**Action item**: Rewrite the rows below as a Markdown table with two columns, Number and Row Text, putting each line in its own table line and leaving out blank lines.

(Collected data)
▬▬▬▬▬▬

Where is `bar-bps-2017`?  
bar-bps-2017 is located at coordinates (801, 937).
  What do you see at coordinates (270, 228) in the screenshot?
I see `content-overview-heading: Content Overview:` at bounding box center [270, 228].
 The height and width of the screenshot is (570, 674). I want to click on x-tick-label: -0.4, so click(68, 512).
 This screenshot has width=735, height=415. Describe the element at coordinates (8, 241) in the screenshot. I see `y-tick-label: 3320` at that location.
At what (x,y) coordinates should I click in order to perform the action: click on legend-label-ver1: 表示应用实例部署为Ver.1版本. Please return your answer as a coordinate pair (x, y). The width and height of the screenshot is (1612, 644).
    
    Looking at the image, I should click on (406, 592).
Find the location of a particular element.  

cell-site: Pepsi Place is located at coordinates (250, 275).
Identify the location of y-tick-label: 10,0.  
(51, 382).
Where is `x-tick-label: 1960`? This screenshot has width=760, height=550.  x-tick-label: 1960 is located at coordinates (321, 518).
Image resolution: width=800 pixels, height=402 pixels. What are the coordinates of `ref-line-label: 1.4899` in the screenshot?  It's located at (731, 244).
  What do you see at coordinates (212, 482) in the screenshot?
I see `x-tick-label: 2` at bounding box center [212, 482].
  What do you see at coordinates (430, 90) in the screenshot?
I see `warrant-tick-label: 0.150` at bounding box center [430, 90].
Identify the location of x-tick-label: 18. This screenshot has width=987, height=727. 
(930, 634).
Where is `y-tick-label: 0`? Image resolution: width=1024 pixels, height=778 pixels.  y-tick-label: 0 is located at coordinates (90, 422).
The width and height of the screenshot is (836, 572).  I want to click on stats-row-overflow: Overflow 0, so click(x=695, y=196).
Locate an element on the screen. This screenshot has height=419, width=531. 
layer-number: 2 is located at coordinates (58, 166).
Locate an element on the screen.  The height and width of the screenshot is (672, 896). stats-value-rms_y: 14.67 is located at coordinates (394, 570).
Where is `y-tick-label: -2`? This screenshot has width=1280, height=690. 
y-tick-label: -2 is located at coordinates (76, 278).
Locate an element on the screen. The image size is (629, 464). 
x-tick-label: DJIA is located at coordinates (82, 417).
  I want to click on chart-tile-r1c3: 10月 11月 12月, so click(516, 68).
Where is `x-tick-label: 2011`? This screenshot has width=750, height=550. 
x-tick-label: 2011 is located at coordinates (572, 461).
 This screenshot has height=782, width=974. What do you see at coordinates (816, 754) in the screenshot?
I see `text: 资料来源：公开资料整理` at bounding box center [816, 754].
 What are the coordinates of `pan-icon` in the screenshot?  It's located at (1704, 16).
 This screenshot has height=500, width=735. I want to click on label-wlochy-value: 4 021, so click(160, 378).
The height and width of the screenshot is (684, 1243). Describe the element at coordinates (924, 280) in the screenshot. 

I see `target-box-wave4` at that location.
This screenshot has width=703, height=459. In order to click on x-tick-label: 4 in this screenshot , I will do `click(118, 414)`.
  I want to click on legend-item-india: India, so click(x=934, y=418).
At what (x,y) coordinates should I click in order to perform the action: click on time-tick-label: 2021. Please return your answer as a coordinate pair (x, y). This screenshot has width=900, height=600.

▬▬▬▬▬▬

**Task response**:
| Number | Row Text |
|---|---|
| 1 | Where is `bar-bps-2017`?   |
| 2 | bar-bps-2017 is located at coordinates (801, 937). |
| 3 |   What do you see at coordinates (270, 228) in the screenshot? |
| 4 | I see `content-overview-heading: Content Overview:` at bounding box center [270, 228]. |
| 5 |  The height and width of the screenshot is (570, 674). I want to click on x-tick-label: -0.4, so click(68, 512). |
| 6 |  This screenshot has width=735, height=415. Describe the element at coordinates (8, 241) in the screenshot. I see `y-tick-label: 3320` at that location. |
| 7 | At what (x,y) coordinates should I click in order to perform the action: click on legend-label-ver1: 表示应用实例部署为Ver.1版本. Please return your answer as a coordinate pair (x, y). The width and height of the screenshot is (1612, 644). |
| 8 |     Looking at the image, I should click on (406, 592). |
| 9 | Find the location of a particular element.   |
| 10 | cell-site: Pepsi Place is located at coordinates (250, 275). |
| 11 | Identify the location of y-tick-label: 10,0.   |
| 12 | (51, 382). |
| 13 | Where is `x-tick-label: 1960`? This screenshot has width=760, height=550.  x-tick-label: 1960 is located at coordinates (321, 518). |
| 14 | Image resolution: width=800 pixels, height=402 pixels. What are the coordinates of `ref-line-label: 1.4899` in the screenshot?  It's located at (731, 244). |
| 15 |   What do you see at coordinates (212, 482) in the screenshot? |
| 16 | I see `x-tick-label: 2` at bounding box center [212, 482]. |
| 17 |   What do you see at coordinates (430, 90) in the screenshot? |
| 18 | I see `warrant-tick-label: 0.150` at bounding box center [430, 90]. |
| 19 | Identify the location of x-tick-label: 18. This screenshot has width=987, height=727.  |
| 20 | (930, 634). |
| 21 | Where is `y-tick-label: 0`? Image resolution: width=1024 pixels, height=778 pixels.  y-tick-label: 0 is located at coordinates (90, 422). |
| 22 | The width and height of the screenshot is (836, 572).  I want to click on stats-row-overflow: Overflow 0, so click(x=695, y=196). |
| 23 | Locate an element on the screen. This screenshot has height=419, width=531.  |
| 24 | layer-number: 2 is located at coordinates (58, 166). |
| 25 | Locate an element on the screen.  The height and width of the screenshot is (672, 896). stats-value-rms_y: 14.67 is located at coordinates (394, 570). |
| 26 | Where is `y-tick-label: -2`? This screenshot has width=1280, height=690.  |
| 27 | y-tick-label: -2 is located at coordinates (76, 278). |
| 28 | Locate an element on the screen. The image size is (629, 464).  |
| 29 | x-tick-label: DJIA is located at coordinates (82, 417). |
| 30 |   I want to click on chart-tile-r1c3: 10月 11月 12月, so click(516, 68). |
| 31 | Where is `x-tick-label: 2011`? This screenshot has width=750, height=550.  |
| 32 | x-tick-label: 2011 is located at coordinates (572, 461). |
| 33 |  This screenshot has height=782, width=974. What do you see at coordinates (816, 754) in the screenshot? |
| 34 | I see `text: 资料来源：公开资料整理` at bounding box center [816, 754]. |
| 35 |  What are the coordinates of `pan-icon` in the screenshot?  It's located at (1704, 16). |
| 36 |  This screenshot has height=500, width=735. I want to click on label-wlochy-value: 4 021, so click(160, 378). |
| 37 | The height and width of the screenshot is (684, 1243). Describe the element at coordinates (924, 280) in the screenshot.  |
| 38 | I see `target-box-wave4` at that location. |
| 39 | This screenshot has width=703, height=459. In order to click on x-tick-label: 4 in this screenshot , I will do `click(118, 414)`. |
| 40 |   I want to click on legend-item-india: India, so click(x=934, y=418). |
| 41 | At what (x,y) coordinates should I click in order to perform the action: click on time-tick-label: 2021. Please return your answer as a coordinate pair (x, y). This screenshot has width=900, height=600. |